Il renversa petits pots et pinceaux
pour attraper un drap tout blanc
et repartit sur le champ
en le portant très haut très haut.

Ce drapeau sans couleurs
leur rappellerait peut-être
que sous chacun des leurs
ils étaient tous les mêmes ?

Les gens ne sont pas méchants
mais ils sont méfiants,
et quand l’homme est venu
avec ce drapeau inconnu,
quelqu’un lui a tiré dessus.

Quelqu’un de gauche ou de droite ?
De derrière ou d’en face ?

Cela n’a pas d’importance
car le drapeau blanc
en tombant
lui aussi
devint tout gris.

Et c’est la fin…

…jusqu’au lendemain.

Car la guerre s’est poursuivie
et se poursuit encore aujourd’hui.

On fabrique les drapeaux par millions
puis on les envoie en carton par avions
aux quatre coins du monde
répandre leurs croix ou leurs étoiles

et la guerre n’a jamais été si sale.

Mais il paraît que sur les champs
quand apparaît un drapeau blanc
les armes se taisent un instant
pour laisser rire un enfant.

Illustré par Olivier Philipponneau et édité par Frimousse

(Et oui : je prie, je vous prie, de ne pas nous perdre sur les mots... que nos pensées prennent le nom de prières m'importe peu aujourd'hui, tâchons, pour une fois de parler tous la même langue. Bises et hugs les gens...)



4 commentaires:

Clémentine Beauvais a dit…

L'un de mes préférés... merci de nous l'offrir comme ça maintenant. Je t'embrasse

cieloysol a dit…

Ce texte est magnifique ! A mettre entre toutes les mains, tu as raison. Je commande tout de suite ton livre.

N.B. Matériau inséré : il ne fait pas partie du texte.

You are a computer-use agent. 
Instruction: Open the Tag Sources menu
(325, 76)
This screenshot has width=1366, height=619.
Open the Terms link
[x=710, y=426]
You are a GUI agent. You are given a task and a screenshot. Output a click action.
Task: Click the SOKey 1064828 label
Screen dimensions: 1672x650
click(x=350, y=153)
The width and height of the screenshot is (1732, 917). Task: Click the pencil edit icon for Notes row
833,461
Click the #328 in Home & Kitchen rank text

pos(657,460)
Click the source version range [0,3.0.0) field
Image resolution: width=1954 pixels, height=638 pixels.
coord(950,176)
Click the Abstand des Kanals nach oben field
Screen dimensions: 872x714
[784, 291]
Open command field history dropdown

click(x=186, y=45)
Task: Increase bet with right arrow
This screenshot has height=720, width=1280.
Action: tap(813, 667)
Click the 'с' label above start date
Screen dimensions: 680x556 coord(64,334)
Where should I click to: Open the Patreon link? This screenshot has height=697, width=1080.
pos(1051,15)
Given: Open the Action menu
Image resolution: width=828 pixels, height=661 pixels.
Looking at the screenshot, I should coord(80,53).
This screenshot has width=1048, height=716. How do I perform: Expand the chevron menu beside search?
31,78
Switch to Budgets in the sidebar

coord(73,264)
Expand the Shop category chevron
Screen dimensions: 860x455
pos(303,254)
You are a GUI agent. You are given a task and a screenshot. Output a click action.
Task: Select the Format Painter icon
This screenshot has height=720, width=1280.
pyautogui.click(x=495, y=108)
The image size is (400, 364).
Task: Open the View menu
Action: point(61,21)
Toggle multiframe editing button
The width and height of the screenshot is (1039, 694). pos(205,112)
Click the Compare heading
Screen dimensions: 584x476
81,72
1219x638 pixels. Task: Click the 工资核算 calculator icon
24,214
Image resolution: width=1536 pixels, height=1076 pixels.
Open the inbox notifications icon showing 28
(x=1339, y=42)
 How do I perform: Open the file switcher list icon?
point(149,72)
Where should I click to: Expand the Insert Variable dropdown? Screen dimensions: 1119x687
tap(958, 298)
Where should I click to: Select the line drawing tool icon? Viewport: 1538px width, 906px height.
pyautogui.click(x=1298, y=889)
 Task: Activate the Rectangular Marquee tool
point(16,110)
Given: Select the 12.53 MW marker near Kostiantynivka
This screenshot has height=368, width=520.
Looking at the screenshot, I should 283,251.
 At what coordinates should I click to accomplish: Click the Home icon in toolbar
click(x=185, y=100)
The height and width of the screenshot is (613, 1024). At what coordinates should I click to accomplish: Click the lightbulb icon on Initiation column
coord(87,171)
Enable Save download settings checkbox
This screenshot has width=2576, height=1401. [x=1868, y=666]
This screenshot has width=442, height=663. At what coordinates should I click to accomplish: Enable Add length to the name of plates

Au rendez-vous des sornettes a dit…

Je suis d'accord avec Cieloysol. Pourvu que ce texte entre vite dans toutes les écoles et beaucoup beaucoup de foyers.

Alice Brière-Haquet a dit…

Merci à tous :-) Qu'il rentre oui, mais accompagné, c'est un livre qui a absolument besoin d'un adulte je pense.